The NATO deployment of Patriot air defense systems in Turkey will be defensive only and will not support a no-fly zone or any offensive operation, the North Atlantic alliance said in a statement on Sunday.
“Its aim is to deter any threats to Turkey, to defend Turkey’s population and territory and to de-escalate the crisis on NATO’s south-eastern border,” the NATO statement added.
The bloc said the decision for missile deployment was taken following “a military assessment by the Allies involved and NATO’s Military Authorities.”
“Germany, the Netherlands and the United States have offered to provide two Patriot batteries each. Germany will deploy its batteries to Kahramanmaras, the Netherlands will deploy its batteries to Adana, and the United States will deploy its batteries to Gaziantep,” according to the statement.

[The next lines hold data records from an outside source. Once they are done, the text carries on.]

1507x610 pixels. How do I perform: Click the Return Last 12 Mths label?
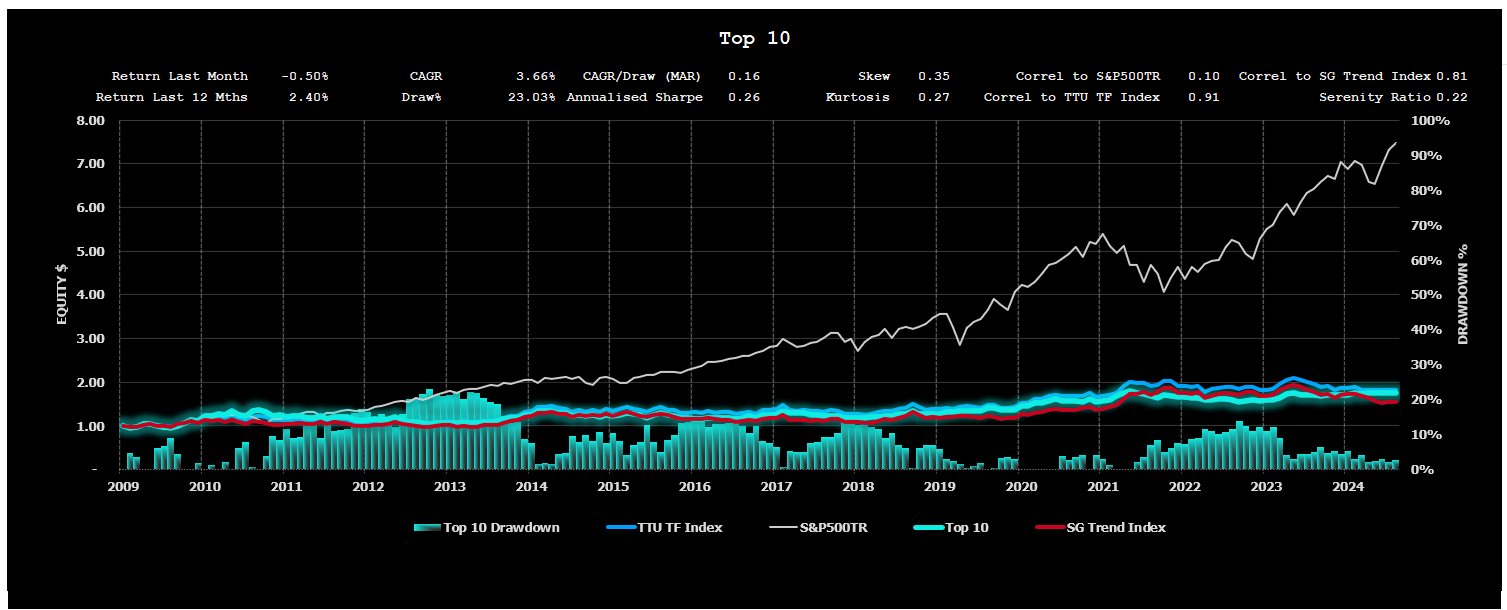(171, 97)
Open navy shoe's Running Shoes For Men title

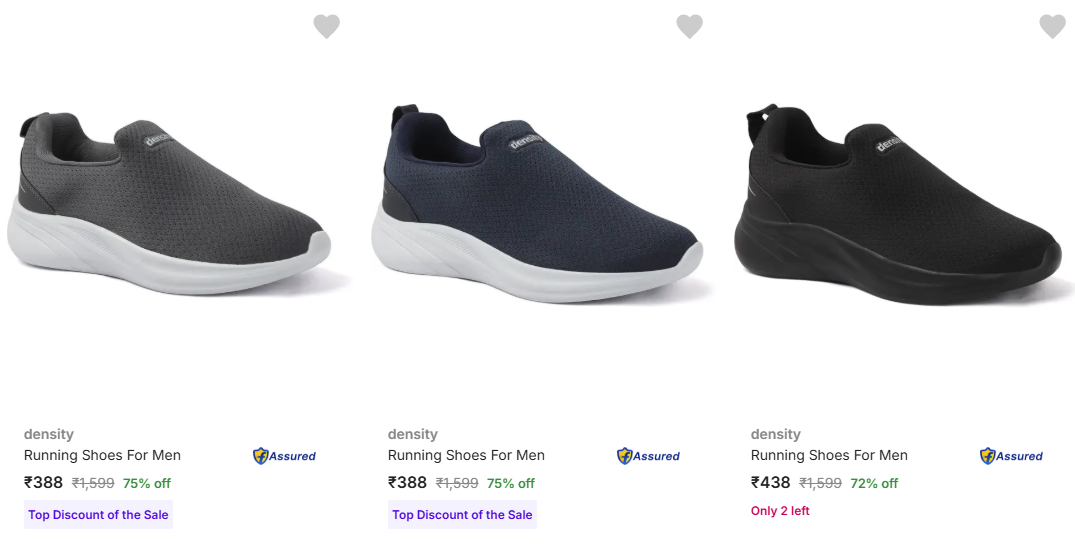tap(466, 455)
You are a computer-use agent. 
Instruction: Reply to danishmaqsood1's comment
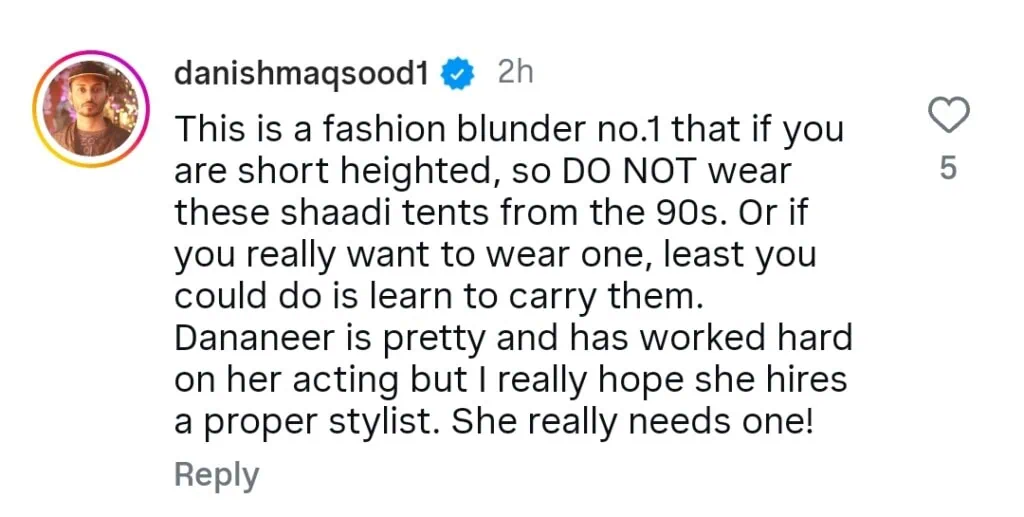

Turkey, a NATO member, has repeatedly scrambled jets along the countries' joint frontier and has responded in kind when shells from Syria came down inside its borders, fanning fears that the civil war could spread to destabilize the region.
Iran opposes the installation of NATO missiles as Western interference in the region and has said it could lead to a “world war.”
“The installation of Patriot missiles in Turkey plays no role in establishing Turkey’s security and this harms the country of Turkey,” Iranian Defense Minister Ahmad Vahidi said on Saturday, according to the Iranian Students’ News Agency (ISNA).
“The West has always pursued its viewpoints and interests and we disagree with the presence of Western countries in regional interactions,” he added.
Meanwhile, Russia said it was installing its advanced air defense systems S-400 near the border with Turkey.
Russian Col. Igor Gorbul was quoted by Turkey’s daily Hurriyet as saying that the installation of S-400 anti-aircraft missiles will be completed by the end of this year.